Awesome, right? Not if you're the Louisiana State Teachers' Union. Not if you're a local school board. Kids' futures be damned, they say. Keep the kids right where they are, in sub-performing or failed schools. In fact, these asshats have actually sued the state to prevent children from escaping their local gulag of "learning."
You heard 'Puter right. Teachers' unions have sued Louisiana to prevent poor students from access to a good education. It's that simple.
"But what's their motive, 'Puter? We all know teachers are the bestest, most nicest people in the whole big wide universal thingy, right? Some teachers even go that extra mile, meeting with students after school, or even during school, to provide one-on-one tutoring on human reproduction."
Unions only care about one thing: money. Well, that's not exactly true. Unions care about power as well, but that flows from money. Therefore, teachers' unions only care about school kids because kids equal money. Butts behind desks equals money in their wallets, and money to buy more politicians.
|Louisiana's state teachers' union executive|
committee holds a board meeting to discuss
its response to Louisiana's educational voucher
program. Randi Weingarten was late.
Individual teachers care about your kids and their education. Teachers unions don't. In fact, teachers' unions are more than willing to throw your kids under the school bus if it means fewer days worked for higher pay for their members.
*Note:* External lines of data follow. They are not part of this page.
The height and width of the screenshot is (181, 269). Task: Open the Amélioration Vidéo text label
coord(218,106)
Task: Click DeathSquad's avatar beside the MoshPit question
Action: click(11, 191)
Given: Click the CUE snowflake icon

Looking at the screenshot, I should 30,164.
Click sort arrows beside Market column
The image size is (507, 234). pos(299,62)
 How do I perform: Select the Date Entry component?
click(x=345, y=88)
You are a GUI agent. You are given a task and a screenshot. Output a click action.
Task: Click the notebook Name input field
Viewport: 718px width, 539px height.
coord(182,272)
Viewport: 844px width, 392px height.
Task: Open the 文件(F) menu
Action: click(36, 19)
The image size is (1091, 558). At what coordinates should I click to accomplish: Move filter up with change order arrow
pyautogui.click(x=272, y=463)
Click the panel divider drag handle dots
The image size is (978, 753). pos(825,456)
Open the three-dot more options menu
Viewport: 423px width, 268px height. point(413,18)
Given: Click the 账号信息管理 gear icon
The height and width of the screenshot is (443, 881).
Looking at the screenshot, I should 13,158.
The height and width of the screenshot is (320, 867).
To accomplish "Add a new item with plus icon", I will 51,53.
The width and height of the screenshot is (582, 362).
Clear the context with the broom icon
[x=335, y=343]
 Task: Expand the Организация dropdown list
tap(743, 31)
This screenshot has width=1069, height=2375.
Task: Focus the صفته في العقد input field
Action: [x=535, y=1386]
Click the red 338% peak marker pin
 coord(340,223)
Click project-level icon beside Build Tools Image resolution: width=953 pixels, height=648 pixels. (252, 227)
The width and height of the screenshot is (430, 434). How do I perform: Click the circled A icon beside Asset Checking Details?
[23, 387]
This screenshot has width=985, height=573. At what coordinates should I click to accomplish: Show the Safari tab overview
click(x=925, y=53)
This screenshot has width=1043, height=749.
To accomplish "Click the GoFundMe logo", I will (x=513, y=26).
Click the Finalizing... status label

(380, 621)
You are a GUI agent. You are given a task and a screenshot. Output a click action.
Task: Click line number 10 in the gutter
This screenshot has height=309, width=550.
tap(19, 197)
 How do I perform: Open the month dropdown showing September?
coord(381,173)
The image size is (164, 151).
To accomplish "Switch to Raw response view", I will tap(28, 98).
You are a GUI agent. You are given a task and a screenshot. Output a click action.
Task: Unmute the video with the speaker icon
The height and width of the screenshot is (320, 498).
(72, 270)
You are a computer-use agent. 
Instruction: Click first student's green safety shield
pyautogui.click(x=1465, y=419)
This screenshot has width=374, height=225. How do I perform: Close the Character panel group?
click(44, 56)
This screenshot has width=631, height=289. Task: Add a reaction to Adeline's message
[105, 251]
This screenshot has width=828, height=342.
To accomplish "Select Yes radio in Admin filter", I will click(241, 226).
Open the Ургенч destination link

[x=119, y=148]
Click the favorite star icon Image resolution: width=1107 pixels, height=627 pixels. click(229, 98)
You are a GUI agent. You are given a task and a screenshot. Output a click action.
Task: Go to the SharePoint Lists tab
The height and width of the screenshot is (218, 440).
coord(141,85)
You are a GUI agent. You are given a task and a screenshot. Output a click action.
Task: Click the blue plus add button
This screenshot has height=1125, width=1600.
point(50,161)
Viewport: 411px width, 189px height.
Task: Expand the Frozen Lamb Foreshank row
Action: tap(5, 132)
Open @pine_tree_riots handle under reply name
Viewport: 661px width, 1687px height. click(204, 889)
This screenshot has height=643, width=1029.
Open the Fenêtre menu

'Puter suggest the following approach. Let's insist the court apply the same legal standard it would in a domestic or family court proceeding. That is, the court should determine what's in the best interest of the child or children involved.*
'Puter, arguing as an amicus curiae, would simply pose this question to the presiding judge. "Are Louisiana's children attending failed or failing schools better off remaining in those schools, or are they better served by attending higher performing schools elsewhere?"
As a follow up, 'Puter would simply state that the unions are asking the court to hold as matter of law that teachers' unions' grown members' monetary interests trump the interest of Louisiana's children in an adequate, never mind exceptional, education.
It really is that simple.
*N.B. 'Puter hates this B.S. so-called legal standard. "Best interest of the child" is so squishy it's an invitation to legislate from the bench. One judge may believe child support should include sums sufficient to keep kids in Gucci and Prada, carrying the latest iWhatever, while a second judge may think that if Sears Toughskins and VanCamp's Beenie-Weenie was good enough for her, they're good enough for the kids. 'Puter's just using this liberal-sociological piece of horseshit because it's Schadenfreude-licious to hear liberals scream when they're held to their own standard.